Not a good week for Bruce fans. At Tribeca Film Festival he was interviewed by Tom Hanks. He admitted to the two time Academy Award winner that he used to not pay taxes early in his career. This was not a one time thing. This apparently went on for years.

According to Springsteen, "First of all, I never met anyone in New Jersey who paid their taxes. The entire state wasn't paying any taxes. So, years went by and all of this time went by. Nobody's paying any taxes. Me, the band, no one I know ... I didn't pay those taxes."

Really Bruce? I always paid mine. So did my father, and my mother, who worked their asses off working for the U.S. post office, in factories, in warehouses, you know, the very stuff you write about?

“Then when we got with Mike Appel. He was handling all our business and his thing was, ‘We’re not paying any f—— taxes.’ So, years went by and … all of this time went by. Nobody’s paying taxes — me, the band, no one I know.”

Nice Bruce, blame it on the manager. Like you didn't know better.

It wasn't until 1975 rolled around and Born To Run landed Bruce Springsteen on both the cover of Time and Newsweek simultaneously that the government paid attention.

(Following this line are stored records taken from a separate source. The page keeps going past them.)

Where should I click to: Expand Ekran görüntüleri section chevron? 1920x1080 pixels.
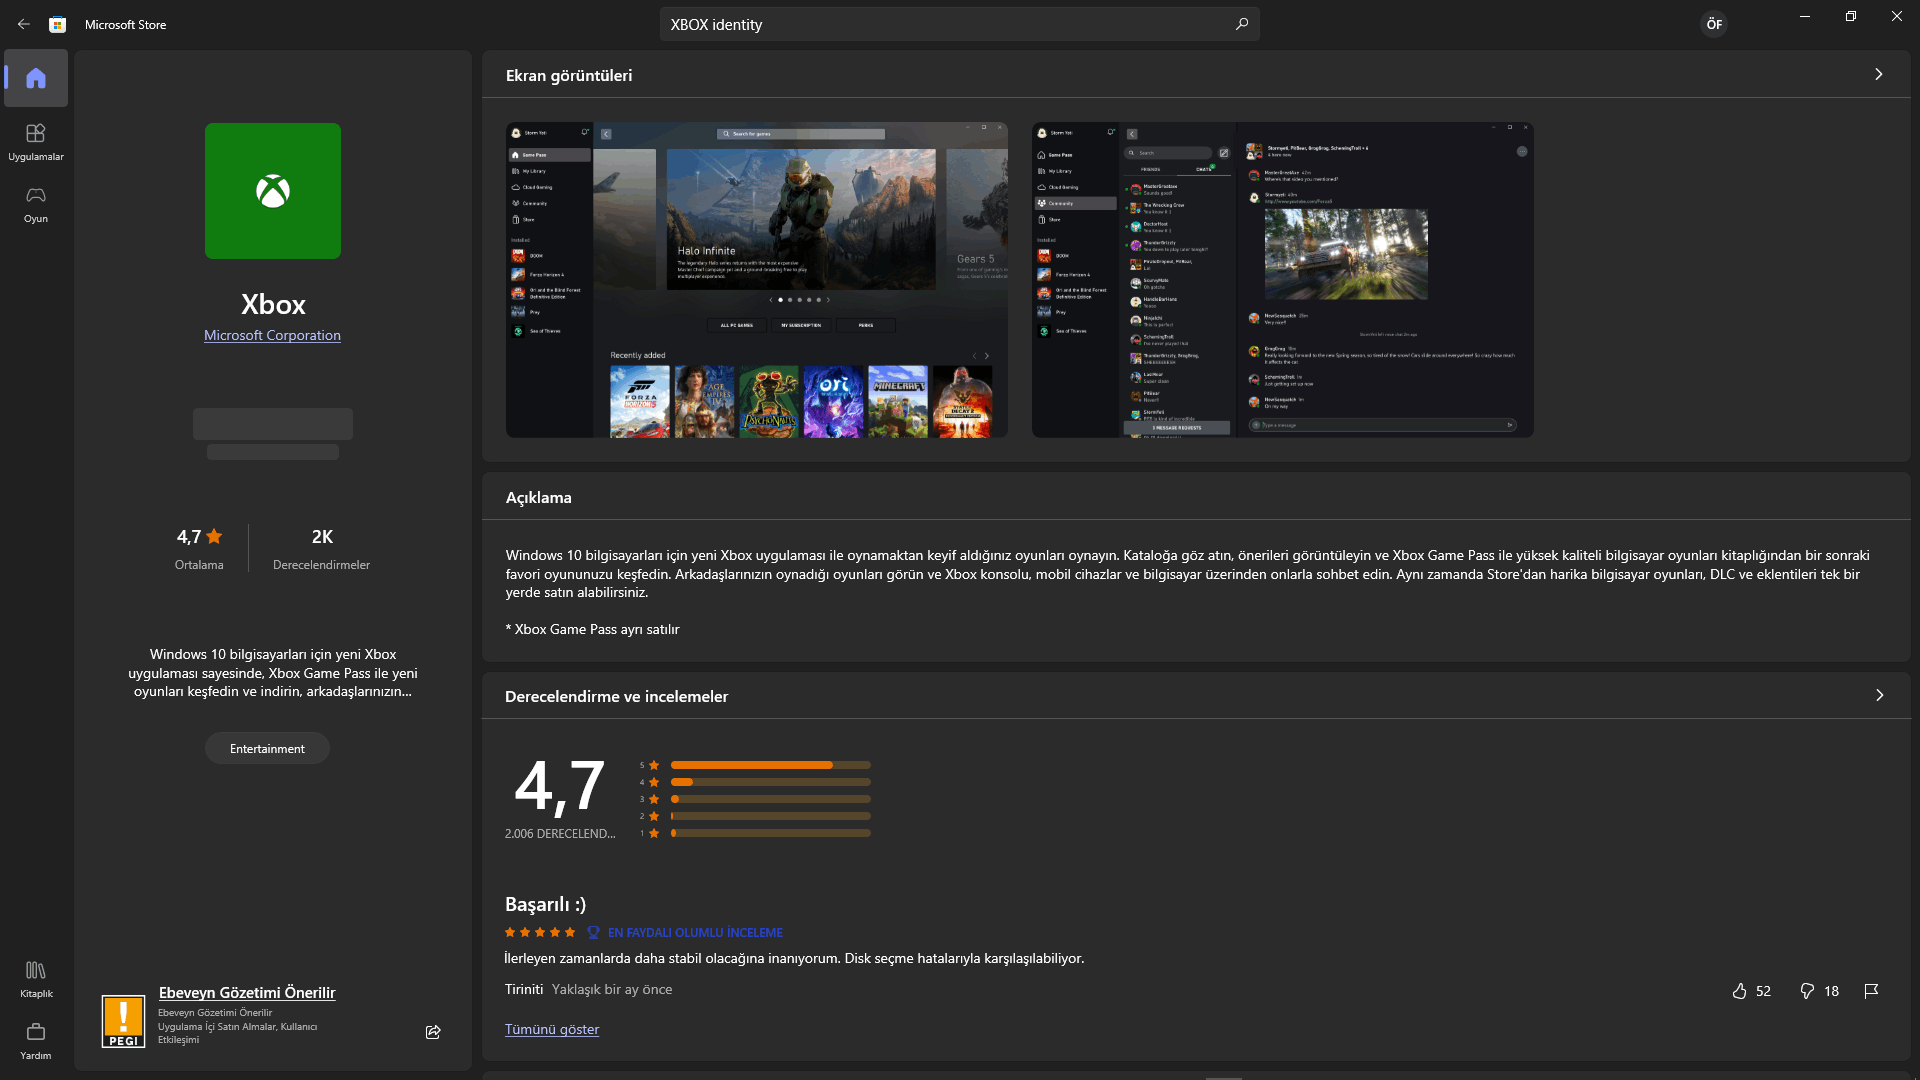tap(1879, 74)
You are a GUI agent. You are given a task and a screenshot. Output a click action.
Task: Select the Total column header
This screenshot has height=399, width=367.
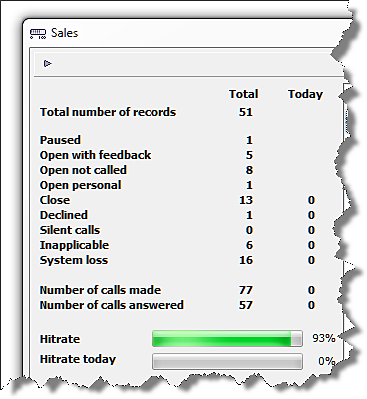click(x=244, y=94)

“Finally, some guy at the IRS must’ve got smart and said, ‘Who is this guy on the cover of this magazine? Let’s see what he’s doing. They came after us and I had to work for a couple years for somebody else every night.”

It gets worse. He also admitted that the IRS bills weren't the only ones not getting paid. He said he and his crew “weren’t paying any bills either.”

“Then we had to pay lawyers. In 1980, I think I had about $20,000 to my name, which would’ve sounded like a lot of money when I was 20, when you’re 30?”

Just, wow. I don't even know what to say hearing all this. Keep in mind Born To Run was not the first album he had out. There was Greetings from Asbury Park, N.J., plus The Wild, the Innocent and the E Street Shuffle before this, both on the Columbia label as well. For him to have not paid taxes all the years is disgusting to me.

It also came up in his interview at Tribeca with Hanks that he was in his own words a "stone-cold draft dodger", having faked being high on LSD and employing other tricks to get out of the draft during the Vietnam War. I'm not sure if this was the first time this was revealed, but it was the first time I ever heard about it. I remember in a live recording Bruce telling a story from stage just before launching into "Independence Day" about his father. How he had disappeared for a few days after getting a draft notice that his dad did not know about. His father was pissed. It's no secret how they never got along, and his father used to tell him, "When the army gets a hold of you they'll make a man out of you." Told him this all the time. So it was poignant when in his story Bruce said how when he finally showed up back at home after those few days his very angry father asked him where the hell he'd been. Bruce explained he'd received a draft notice and was reporting to take care of it, and Bruce's dad asked what happened. Bruce said they told him he couldn't go because of a bad back. And all his father said was, "Good."

Now I always thought that was the whole story; that he legitimately was excused from service due to a medical condition. Knowing about the draft dodging, and the tax evasion, is very disillusioning.